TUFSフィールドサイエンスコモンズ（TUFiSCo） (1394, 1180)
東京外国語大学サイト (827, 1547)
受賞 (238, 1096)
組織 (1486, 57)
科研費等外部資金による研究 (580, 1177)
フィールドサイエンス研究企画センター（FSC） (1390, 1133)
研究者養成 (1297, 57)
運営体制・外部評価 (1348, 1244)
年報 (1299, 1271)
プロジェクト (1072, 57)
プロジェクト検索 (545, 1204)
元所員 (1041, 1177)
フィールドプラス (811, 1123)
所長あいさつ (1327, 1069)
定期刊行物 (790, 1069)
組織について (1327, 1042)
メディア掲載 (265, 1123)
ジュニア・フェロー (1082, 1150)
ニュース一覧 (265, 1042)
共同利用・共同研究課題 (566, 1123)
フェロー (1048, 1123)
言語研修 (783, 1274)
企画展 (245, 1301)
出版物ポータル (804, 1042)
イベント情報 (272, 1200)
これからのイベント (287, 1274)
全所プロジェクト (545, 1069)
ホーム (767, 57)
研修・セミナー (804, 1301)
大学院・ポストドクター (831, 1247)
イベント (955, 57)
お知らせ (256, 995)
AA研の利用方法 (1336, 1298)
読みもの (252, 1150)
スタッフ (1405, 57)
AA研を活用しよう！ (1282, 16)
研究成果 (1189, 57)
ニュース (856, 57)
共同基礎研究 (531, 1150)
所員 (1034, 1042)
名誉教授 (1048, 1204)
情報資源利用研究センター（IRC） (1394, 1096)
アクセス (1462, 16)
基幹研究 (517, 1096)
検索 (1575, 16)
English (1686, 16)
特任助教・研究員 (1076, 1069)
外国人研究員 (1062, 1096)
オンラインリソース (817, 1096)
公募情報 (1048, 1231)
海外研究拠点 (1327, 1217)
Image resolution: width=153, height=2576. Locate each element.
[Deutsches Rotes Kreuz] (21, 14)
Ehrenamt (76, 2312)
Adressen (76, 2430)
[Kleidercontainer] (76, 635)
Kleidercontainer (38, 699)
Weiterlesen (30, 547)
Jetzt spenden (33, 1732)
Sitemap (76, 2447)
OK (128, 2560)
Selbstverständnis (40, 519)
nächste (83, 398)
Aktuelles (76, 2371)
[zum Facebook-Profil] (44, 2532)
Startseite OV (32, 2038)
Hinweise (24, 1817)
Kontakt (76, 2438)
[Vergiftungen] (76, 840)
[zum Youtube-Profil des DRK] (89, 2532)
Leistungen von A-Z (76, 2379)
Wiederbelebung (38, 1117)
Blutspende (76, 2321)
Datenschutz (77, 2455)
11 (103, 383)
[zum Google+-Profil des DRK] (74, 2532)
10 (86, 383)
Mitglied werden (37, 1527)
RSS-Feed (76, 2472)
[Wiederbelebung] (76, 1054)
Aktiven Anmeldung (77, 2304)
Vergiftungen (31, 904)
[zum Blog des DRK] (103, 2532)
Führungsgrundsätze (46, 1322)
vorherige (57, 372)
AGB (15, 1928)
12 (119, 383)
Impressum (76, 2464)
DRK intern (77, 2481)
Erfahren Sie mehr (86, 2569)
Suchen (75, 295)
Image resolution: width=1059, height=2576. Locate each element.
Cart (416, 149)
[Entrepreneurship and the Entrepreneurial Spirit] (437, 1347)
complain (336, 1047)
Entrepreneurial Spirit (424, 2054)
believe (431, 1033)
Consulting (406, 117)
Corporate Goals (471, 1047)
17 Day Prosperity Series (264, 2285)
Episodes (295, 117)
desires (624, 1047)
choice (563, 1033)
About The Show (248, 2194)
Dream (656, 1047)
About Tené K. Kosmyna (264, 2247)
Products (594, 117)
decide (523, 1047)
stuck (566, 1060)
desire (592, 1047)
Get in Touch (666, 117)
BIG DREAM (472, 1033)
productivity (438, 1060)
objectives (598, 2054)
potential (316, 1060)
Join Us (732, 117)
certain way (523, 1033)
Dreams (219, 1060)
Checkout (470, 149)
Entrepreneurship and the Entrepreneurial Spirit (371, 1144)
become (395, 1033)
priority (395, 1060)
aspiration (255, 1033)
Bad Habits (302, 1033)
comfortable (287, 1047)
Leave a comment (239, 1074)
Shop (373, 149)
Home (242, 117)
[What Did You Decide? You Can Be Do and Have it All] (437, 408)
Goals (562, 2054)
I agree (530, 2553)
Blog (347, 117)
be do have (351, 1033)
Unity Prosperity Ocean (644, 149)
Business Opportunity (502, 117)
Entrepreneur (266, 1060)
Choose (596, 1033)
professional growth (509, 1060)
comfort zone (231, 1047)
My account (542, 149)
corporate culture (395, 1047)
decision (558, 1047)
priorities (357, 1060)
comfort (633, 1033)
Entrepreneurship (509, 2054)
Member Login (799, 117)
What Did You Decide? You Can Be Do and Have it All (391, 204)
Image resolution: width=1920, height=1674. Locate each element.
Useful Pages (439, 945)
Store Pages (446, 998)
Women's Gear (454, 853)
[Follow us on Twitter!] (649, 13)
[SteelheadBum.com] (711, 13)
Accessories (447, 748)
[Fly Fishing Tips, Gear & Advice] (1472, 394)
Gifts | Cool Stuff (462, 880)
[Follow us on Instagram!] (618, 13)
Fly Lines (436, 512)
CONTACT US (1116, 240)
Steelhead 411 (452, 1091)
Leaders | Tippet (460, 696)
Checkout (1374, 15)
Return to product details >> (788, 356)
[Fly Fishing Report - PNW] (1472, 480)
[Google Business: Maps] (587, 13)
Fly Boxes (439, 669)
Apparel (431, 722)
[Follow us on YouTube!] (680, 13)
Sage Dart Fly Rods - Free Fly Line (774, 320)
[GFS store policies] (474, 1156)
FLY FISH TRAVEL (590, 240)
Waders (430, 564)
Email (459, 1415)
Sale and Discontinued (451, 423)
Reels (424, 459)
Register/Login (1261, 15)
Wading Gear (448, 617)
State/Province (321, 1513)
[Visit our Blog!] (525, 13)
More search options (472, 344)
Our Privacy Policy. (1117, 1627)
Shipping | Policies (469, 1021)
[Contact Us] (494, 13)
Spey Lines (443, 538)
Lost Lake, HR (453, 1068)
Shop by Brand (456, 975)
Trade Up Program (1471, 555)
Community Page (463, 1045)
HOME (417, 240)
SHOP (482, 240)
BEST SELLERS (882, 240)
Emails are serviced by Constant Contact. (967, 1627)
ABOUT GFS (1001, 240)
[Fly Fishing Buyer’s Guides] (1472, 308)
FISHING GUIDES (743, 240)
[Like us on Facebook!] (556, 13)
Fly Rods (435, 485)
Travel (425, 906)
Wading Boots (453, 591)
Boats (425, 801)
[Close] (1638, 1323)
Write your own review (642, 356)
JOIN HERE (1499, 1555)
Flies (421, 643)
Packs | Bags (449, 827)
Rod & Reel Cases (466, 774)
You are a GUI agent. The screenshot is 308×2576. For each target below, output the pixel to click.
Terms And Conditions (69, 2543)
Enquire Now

######

__What is expected__. Scan the data above; copy every line where "resolution" appears.

__Written answer__.
Image resolution: width=153, height=2576. Locate each element.
Image resolution: width=1059, height=2576. Locate each element.
Image resolution: width=1920, height=1674. Locate each element.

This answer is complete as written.